Heteroplacidium zamenhofianum

Scientific classification
- Kingdom: Fungi
- Division: Ascomycota
- Class: Eurotiomycetes
- Order: Verrucariales
- Family: Verrucariaceae
- Genus: Heteroplacidium
- Species: H. zamenhofianum
- Binomial name: Heteroplacidium zamenhofianum (Clauzade & Cl.Roux) Gueidan & Cl.Roux (2007)
- Synonyms: Verrucaria zamenhofiana Clauzade & Cl.Roux (1985);

= Heteroplacidium zamenhofianum =

- Authority: (Clauzade & Cl.Roux) Gueidan & Cl.Roux (2007)
- Synonyms: Verrucaria zamenhofiana Clauzade & Cl.Roux (1985)

Species of lichen

Heteroplacidium zamenhofianum is a species of lichenicolous (lichen-eating) lichen in the family Verrucariaceae. As a juvenile, it is parasitic on some members of the lichen genus Staurothele, but later becomes independent and develops a brown, crustose thallus.
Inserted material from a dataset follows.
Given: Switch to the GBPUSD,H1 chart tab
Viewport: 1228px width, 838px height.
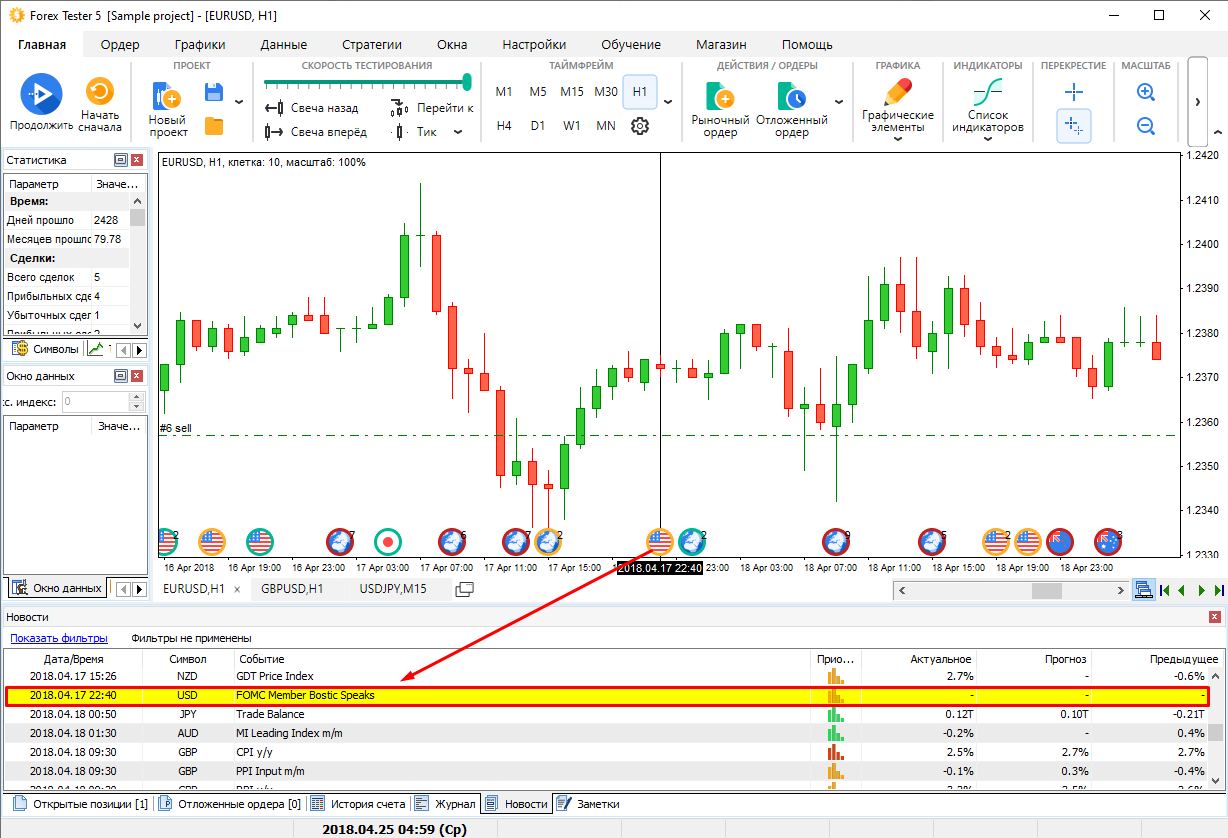Looking at the screenshot, I should [x=291, y=589].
Characteristic features of the lichen include its dark brown, somewhat squamulous thallus and relatively small ascospores. It is widely distributed in Europe and North America.

==Taxonomy==
The lichen was first formally described in 1985 by lichenologists Georges Clauzade and Claude Roux as a species of Verrucaria. The original publication was written in Esperanto, and the species epithet honours L. L. Zamenhof, creator of this language. Cécile Gueidan and Roux transferred the taxon to Heteroplacidium in 2007, after previous molecular phylogenetic analysis suggested that it should be placed in that genus.

==Habitat and distribution==
Heteroplacidium zamenhofianum is initially parasitic on members of the Staurothele areolata species group, but becomes independent later in its life. The lichen was first reported from the Alps and the Pyrenees, and later from the Ural Mountains in Russia, and Krasnodar Krai and Republic of Adygea in North Caucasus. It was reported from North America for the first time in 1994. In the San Bernardino Mountains of California, it was found growing on Staurothele drummondii.